### Texto
────────────────────────────────────────

Charlatanería dospuntocero

Una de los recuerdos más vívidos que tengo de Lima, a partir de mis primeras incursiones en solitario de los últimos años de mi niñez, es la emoción que me significaba ver algo que no podía apreciar usualmente en la periferia que vivía: calles abarrotadas de gente que iba y venía, viendo escaparates, comiendo alguna chuchería al paso o comprando alguna oferta de turno. Aún puedo rememorar las sensaciones al ver las tiendas de zapatos, husmear en los cines (Que en ese entonces no tenían las infames y poco privadas salas múltiples) o percibir los olores de los puestos de comida ambulante. Observaba angustiado y maravillado, que casi toda la gente parecía preocupadamente apurada, haciéndotelo saber con cada golpe de hombro en el omóplato, o si uno no era privilegiado con una estatura superior al promedio, con un buen golpe en la medio en la frente, medio en la sien. Un permanente llamado de atención anónimo y comunitario, para que estuvieras atento a lo que pasaba y no te distrajeras en disquisiciones metafísicas ni cojudeces por el estilo. Allí lo que valía era lo puntual, lo que sucedía en ese momento, sino te pasaba por encima el tren.

Recuerdo también pasar muchos ratos, al resguardo de una esquina en la Avenida Emancipación, observando con atención los cuidados a los que los transeúntes sometían sus pertenencias o adquisiciones recientes, sorteando vendedores ambulantes, arrebatadores y Datsun manejados por quienes siempre tuvieron problemas para la nemotecnia basada en los colores. El «Centro» fue el lugar de intercambio comercial por excelencia en la década de 1980; no sé si todavía seguía siendo el mini Perú de la frase de Valdelomar, pero sí que uno sentía que allí había de todo y para todos. Y pasaba algo genial: todavía no existían los actuales «malls», y parte de la construcción de identidad a través del consumo a través del crédito no era  la norma general.

Lima, Paseo Colón. Circa 1980. Imagen tomada de http://fokuslimonta.wordpress.com

Disfrutaba cada paseo por esas calles, allí uno aprendía a enfrentarse a los avatares de la vida en cursos acelerados de cuatro o cinco cuadras; se construía, en vivo y en directo, algo que años después me enteraría que Bourdieu llamaba «habitus». Sin embargo, había una puesta en escena por la cual sentía absoluta fascinación, mucho más que todo lo anterior, algo que me dejaba siempre embelesado por lo teatral, efectista e inútil en cuanto a resultados, al menos para los observadores. Siempre la situación era idéntica: un círculo de gente agolpada bajo motu propio, apretujándose y empinándose para tratar de ver mejor al charlatán callejero de turno, no importaba si lo que se ofrecía eran pequeñas antenas aéreas a colocarse sobre los televisores, algún menjunje exótico para el tratamiento de problemas podológicos dramáticamente extremos o algún otro artificio por el estilo . Cada uno hacía lo que podía para no perderse palabra alguna y entender todos los beneficios e instrucciones de uso, que eran descritos con detalle y siempre barnizados con algunos términos cuasi científicos.

────────────────────────────────────────

### Material dado
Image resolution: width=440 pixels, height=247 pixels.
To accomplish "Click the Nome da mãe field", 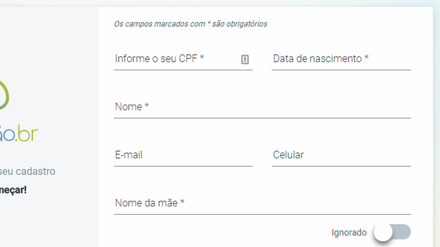I will (x=262, y=203).
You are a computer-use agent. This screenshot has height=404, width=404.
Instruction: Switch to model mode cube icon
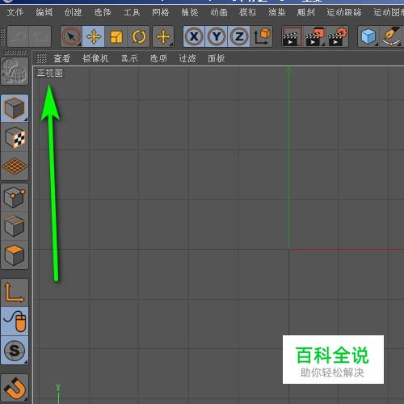pos(15,108)
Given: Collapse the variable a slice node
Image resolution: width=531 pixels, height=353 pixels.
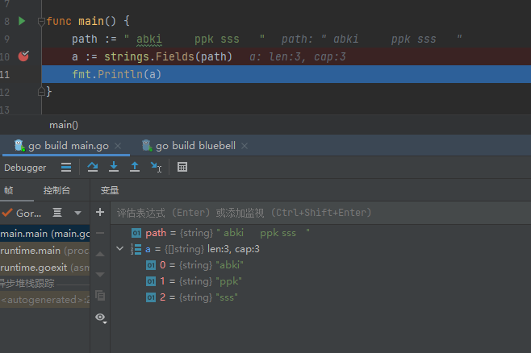Looking at the screenshot, I should [x=120, y=250].
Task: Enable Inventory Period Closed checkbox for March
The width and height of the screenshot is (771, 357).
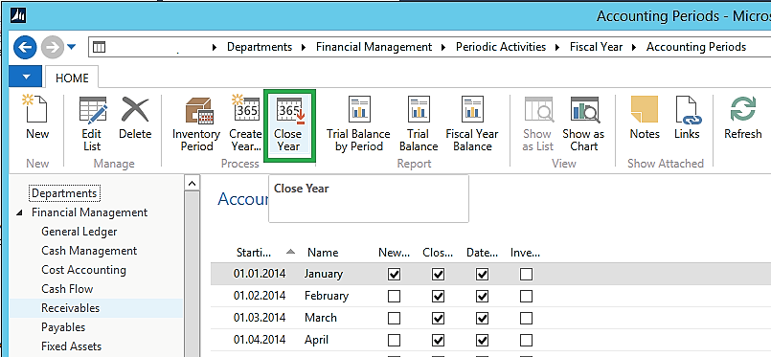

────────────────────────────────────────

### Pedido escrito 1
Según el texto, ¿en qué década fue el «Centro» el lugar de intercambio comercial por excelencia?
### Pedido escrito 2
Enumera todo lo que, según el texto, iban sorteando los transeúntes que el autor observaba desde una esquina de la Avenida Emancipación.
Para responder, usa solamente el texto.

### Resultado 1
En la década de 1980.

### Resultado 2
- Vendedores ambulantes
- Arrebatadores
- Datsun manejados por quienes siempre tuvieron problemas para la nemotecnia basada en los colores